━━ LISTED RECORDS ━━
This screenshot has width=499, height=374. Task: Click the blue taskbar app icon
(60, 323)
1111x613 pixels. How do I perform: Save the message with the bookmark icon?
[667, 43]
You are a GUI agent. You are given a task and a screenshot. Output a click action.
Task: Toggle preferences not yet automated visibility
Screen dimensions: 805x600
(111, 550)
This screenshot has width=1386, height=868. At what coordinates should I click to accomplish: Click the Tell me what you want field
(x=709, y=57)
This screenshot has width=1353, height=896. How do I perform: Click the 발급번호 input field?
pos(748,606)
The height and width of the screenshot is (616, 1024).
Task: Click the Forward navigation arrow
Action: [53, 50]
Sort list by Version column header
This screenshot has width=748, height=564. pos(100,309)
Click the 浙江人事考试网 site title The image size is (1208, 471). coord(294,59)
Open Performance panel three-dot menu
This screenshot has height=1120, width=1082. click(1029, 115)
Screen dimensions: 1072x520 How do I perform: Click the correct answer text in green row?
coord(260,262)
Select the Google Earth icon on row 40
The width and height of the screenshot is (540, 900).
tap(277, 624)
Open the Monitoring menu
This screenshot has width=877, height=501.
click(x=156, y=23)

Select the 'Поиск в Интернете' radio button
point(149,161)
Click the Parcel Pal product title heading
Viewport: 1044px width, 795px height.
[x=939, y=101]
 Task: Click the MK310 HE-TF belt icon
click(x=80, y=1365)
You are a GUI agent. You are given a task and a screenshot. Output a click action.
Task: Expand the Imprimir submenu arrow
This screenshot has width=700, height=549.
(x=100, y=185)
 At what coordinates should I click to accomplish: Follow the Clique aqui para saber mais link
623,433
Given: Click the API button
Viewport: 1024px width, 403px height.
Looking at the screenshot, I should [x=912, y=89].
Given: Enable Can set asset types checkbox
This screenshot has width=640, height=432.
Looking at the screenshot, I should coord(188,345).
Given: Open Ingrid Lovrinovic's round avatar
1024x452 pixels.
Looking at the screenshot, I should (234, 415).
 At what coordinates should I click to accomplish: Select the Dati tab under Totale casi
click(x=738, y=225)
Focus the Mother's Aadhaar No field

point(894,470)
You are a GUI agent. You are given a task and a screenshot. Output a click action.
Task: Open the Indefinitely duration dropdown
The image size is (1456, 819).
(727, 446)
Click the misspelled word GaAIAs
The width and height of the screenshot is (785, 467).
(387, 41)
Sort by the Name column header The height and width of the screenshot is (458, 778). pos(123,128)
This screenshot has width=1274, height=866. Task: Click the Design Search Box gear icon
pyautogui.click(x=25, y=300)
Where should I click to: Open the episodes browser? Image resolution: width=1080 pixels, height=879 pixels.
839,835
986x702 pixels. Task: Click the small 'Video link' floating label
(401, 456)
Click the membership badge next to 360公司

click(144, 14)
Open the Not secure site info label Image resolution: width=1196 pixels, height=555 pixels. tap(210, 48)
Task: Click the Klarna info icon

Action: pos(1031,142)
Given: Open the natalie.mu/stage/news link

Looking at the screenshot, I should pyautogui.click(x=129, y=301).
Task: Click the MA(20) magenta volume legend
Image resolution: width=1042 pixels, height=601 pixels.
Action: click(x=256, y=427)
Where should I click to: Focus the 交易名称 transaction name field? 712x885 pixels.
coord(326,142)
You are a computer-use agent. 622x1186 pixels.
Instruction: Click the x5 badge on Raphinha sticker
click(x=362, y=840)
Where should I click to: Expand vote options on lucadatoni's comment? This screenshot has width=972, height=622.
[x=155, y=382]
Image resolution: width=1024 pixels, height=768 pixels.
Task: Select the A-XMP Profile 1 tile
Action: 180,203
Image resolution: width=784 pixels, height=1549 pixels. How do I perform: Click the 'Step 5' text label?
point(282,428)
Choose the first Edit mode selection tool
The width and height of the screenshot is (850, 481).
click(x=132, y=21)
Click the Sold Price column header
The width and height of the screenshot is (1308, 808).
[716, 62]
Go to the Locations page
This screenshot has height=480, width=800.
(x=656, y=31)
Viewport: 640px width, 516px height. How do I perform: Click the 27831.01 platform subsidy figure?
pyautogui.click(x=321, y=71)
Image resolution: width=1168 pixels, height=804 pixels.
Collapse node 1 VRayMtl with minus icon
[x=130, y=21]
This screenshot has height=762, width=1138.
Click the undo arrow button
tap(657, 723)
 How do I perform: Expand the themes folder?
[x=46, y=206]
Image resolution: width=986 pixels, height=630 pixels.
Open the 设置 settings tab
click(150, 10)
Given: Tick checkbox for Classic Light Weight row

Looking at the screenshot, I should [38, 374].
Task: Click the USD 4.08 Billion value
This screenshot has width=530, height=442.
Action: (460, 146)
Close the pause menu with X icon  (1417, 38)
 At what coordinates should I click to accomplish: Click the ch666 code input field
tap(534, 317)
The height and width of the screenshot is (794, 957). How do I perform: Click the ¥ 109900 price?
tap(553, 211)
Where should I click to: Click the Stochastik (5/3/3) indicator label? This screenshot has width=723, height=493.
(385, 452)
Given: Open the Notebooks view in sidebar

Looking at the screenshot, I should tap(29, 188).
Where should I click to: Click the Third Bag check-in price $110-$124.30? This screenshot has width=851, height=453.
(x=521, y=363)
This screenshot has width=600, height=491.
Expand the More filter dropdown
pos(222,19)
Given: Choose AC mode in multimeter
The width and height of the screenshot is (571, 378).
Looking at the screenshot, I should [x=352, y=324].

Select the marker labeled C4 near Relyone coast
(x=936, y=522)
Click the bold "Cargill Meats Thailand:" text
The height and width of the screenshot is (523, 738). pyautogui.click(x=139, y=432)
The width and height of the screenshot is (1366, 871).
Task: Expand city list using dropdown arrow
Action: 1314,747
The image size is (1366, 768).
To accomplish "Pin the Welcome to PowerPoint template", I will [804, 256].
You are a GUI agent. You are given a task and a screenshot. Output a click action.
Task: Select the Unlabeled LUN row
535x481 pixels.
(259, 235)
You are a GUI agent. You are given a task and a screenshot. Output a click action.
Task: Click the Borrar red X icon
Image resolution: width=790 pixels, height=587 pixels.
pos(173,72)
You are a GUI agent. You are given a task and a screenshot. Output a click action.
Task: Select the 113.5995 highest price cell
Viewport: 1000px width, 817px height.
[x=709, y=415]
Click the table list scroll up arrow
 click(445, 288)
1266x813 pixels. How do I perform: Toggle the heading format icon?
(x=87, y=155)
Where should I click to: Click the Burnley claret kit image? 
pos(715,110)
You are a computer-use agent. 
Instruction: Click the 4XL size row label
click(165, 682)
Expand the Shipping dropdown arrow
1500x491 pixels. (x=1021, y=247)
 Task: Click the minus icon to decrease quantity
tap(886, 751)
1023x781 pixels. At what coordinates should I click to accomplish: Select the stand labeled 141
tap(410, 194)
━━━
For the word "computer", please count the lines in the data where it appears and respond with the number only.

2